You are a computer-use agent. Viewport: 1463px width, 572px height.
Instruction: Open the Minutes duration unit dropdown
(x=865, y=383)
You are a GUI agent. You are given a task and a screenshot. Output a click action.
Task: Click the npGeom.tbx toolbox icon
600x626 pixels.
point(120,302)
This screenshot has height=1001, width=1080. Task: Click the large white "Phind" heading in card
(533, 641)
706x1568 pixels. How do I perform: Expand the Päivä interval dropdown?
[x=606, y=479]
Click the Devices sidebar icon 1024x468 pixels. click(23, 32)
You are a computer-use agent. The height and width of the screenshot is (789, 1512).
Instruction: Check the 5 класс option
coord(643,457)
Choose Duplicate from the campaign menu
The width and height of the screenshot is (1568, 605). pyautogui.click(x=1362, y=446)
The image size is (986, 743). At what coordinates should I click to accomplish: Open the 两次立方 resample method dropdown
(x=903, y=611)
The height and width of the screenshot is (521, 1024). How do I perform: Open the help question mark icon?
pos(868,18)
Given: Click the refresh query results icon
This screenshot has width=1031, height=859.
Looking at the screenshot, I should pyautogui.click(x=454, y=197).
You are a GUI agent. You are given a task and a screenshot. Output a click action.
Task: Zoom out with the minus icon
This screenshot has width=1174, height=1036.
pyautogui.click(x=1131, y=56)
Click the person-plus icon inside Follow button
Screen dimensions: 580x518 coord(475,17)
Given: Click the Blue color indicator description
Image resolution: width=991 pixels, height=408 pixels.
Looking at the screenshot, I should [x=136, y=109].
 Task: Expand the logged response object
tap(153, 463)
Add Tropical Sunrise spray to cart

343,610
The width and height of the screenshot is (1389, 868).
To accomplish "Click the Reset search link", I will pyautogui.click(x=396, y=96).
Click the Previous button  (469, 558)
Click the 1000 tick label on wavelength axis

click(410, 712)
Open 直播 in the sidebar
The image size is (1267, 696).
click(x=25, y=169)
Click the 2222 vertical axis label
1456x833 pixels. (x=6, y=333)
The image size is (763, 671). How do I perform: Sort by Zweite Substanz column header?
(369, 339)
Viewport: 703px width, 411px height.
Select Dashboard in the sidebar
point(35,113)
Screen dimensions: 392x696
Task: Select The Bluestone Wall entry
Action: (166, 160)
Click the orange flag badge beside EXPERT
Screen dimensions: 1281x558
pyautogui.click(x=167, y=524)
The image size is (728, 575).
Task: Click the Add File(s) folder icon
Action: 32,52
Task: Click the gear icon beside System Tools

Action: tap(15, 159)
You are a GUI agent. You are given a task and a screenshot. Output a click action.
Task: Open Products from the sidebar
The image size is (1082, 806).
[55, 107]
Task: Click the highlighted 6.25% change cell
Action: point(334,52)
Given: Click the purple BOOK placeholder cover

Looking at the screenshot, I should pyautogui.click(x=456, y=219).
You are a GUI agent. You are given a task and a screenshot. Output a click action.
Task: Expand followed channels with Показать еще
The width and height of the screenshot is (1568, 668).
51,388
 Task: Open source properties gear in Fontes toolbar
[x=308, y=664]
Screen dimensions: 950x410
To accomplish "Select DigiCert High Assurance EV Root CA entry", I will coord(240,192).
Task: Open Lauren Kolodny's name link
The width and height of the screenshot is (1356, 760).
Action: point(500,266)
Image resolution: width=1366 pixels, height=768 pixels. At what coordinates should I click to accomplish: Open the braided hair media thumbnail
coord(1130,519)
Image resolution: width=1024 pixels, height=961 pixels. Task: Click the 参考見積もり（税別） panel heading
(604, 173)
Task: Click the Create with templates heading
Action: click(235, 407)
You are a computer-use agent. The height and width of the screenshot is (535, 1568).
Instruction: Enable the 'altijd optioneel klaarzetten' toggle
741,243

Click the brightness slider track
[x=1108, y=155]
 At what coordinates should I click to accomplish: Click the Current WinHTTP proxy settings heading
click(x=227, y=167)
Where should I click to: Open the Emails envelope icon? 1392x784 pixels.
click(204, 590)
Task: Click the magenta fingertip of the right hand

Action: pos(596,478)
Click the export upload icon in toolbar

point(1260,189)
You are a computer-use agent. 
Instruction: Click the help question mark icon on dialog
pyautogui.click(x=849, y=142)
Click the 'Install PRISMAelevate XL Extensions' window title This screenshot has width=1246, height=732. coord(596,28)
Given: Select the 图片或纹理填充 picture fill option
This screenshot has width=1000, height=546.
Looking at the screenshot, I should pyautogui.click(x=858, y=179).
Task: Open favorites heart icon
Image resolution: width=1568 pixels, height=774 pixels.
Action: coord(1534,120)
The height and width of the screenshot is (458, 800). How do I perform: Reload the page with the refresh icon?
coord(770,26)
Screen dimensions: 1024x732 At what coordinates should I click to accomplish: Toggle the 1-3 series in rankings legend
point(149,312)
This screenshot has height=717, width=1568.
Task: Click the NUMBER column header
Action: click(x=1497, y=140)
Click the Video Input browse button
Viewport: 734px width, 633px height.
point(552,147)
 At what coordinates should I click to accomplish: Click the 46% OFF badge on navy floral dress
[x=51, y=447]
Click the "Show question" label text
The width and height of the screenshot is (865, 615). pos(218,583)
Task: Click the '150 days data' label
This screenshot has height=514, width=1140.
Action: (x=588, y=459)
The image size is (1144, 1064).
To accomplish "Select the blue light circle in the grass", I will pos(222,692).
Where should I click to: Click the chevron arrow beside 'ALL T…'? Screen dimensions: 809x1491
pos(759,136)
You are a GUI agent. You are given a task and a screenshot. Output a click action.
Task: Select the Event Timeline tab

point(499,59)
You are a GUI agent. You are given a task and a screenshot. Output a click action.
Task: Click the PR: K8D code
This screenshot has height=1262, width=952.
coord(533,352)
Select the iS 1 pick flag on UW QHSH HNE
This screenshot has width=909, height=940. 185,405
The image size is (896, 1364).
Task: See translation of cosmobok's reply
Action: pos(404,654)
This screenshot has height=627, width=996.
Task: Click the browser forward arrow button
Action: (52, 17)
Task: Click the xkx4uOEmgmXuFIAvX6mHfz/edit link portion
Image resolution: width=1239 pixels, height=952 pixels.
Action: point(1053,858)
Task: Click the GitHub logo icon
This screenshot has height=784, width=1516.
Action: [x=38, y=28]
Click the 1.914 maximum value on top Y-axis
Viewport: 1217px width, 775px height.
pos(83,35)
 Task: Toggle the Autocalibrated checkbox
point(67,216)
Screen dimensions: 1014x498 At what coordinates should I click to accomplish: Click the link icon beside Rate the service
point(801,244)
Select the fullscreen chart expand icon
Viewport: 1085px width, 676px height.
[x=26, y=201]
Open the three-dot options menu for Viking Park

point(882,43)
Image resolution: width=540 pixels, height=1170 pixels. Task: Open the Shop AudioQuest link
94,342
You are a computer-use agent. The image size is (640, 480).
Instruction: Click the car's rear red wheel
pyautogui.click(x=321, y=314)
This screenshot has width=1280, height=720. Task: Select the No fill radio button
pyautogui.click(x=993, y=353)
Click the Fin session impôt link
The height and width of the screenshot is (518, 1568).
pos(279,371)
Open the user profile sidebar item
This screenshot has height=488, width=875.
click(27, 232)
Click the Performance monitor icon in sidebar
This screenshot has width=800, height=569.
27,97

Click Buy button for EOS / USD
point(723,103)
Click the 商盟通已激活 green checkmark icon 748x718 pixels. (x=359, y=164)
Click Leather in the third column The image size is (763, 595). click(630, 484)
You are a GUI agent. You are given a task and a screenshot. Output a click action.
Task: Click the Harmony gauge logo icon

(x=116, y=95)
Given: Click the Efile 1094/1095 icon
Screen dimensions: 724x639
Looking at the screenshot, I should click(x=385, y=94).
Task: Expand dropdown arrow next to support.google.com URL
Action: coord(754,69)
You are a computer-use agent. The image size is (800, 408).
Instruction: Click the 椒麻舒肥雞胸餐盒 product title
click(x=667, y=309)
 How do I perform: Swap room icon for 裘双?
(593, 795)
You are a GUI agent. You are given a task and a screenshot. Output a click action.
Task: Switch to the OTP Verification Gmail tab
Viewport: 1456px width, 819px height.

━━━━━━━━━━━━━━━━━━━━━━━━━━━━━━

=== TASK GOAL ===
Read through the data above. Report each line that has the word "will".

=== TASK OUTPUT ===
To accomplish "Click the Reset search link", I will pyautogui.click(x=396, y=96).
To accomplish "Select DigiCert High Assurance EV Root CA entry", I will coord(240,192).
To accomplish "Select the blue light circle in the grass", I will pos(222,692).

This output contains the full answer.